Investigation By Animal Rights Groups
Animal rights groups have conducted two undercover investigations into living conditions for the primates at the center. In 2000, Matt Rossell, an animal rights activist, posed as a laboratory technician, then released video footage taken from inside the center. He accused the facility of violating federal laws and ignoring signs of distress among the rhesus monkeys housed there. Jane Goodall, the primatologist, described the video as showing:
a baby monkey rolling up into a ball and sucking his penis, an infant monkey with Shigella crawling about in his own filth, an adult rhesus who was so crazy that he had bitten his arms, bitten off almost all the flesh, an individual capuchin who had been used in drug research sitting with staring eyes, clearly in the last stages of depression, a monkey strapped down and submitted to a horribly painful electro ejaculation process with electrodes strapped on his penis, just to get a semen sample ...
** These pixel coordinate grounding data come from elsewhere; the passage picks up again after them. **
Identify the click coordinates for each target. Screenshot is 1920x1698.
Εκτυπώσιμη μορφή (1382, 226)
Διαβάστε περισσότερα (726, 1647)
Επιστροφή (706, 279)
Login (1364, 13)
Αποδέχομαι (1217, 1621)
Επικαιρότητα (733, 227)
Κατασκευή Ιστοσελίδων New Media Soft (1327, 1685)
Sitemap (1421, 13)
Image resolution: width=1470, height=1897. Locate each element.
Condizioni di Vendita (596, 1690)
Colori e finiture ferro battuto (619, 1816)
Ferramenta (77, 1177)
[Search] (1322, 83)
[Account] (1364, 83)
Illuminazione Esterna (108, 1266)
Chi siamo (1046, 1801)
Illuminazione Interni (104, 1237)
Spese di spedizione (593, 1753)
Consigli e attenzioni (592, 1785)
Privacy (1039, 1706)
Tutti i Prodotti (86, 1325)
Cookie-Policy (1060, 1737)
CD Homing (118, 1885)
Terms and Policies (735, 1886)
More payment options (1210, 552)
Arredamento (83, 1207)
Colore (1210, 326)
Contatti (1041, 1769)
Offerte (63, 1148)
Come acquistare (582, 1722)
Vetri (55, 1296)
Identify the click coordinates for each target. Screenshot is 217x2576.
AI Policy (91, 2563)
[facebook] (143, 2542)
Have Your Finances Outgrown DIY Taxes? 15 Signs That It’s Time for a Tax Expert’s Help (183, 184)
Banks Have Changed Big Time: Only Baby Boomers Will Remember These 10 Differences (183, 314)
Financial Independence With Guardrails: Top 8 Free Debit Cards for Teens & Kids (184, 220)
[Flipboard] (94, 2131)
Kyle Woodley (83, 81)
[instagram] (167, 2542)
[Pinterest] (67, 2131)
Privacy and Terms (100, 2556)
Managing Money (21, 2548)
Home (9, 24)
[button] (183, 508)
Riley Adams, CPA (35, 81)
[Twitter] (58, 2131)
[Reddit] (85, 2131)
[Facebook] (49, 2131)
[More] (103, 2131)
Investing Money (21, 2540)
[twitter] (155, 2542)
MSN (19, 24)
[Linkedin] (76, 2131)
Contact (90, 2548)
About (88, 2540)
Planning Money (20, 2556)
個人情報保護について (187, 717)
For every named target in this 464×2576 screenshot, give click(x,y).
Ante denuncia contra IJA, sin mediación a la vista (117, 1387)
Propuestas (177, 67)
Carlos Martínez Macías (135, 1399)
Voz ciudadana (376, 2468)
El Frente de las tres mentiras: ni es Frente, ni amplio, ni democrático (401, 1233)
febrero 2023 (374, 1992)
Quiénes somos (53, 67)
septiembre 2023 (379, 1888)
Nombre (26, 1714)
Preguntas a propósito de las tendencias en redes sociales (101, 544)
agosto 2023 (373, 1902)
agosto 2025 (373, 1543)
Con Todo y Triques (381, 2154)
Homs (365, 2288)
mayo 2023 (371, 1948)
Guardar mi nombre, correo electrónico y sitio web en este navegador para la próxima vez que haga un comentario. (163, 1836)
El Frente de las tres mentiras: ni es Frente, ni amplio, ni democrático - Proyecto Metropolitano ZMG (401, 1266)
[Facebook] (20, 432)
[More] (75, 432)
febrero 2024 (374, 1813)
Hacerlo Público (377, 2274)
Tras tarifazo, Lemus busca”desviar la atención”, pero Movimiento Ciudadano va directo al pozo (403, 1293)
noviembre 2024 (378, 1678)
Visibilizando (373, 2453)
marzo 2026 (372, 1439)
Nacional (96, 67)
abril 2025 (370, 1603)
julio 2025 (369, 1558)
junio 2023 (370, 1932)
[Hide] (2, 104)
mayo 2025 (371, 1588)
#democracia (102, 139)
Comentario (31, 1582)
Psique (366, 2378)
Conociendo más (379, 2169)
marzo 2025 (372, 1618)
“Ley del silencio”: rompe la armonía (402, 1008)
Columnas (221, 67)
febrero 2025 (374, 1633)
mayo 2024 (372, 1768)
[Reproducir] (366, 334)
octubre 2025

The center described the allegations as "a combination of misinformation and misleading images." After an investigation, the USDA cleared the ONPRC of any wrongdoing, saying "the charges were a combination of misinformation and misleading images."
Goodall insists that the images could not have been faked, and that the monkeys were being "tortured." She told Matt Rossell: "There's absolutely no question that when non-human primates are put into the tiny, barren, sterile cages that are typical of almost all medical research facilities - such as those at the Oregon Regional Primate Center - they suffer most terribly. They suffer from boredom. They suffer terribly from being kept in isolation from others of their kind because monkeys and apes are extremely social, and they suffer from depression. The same kind of clinical symptoms that a depressed human child shows are seen in many instances in monkeys and chimpanzees kept in these inhumane and shocking conditions ... When I first saw the video, I was shocked, I was horrified, and I was very, very angry."
A second, four-month, undercover investigation was conducted in 2007 by People for the Ethical Treatment of Animals (PETA). Ingrid Newkirk, PETA's president, said the footage showed the primates living in "miserable conditions." A spokesman for the center said the behavior of the monkeys seen in the footage was attributable to the investigator creating an "unfamiliar environment" for them.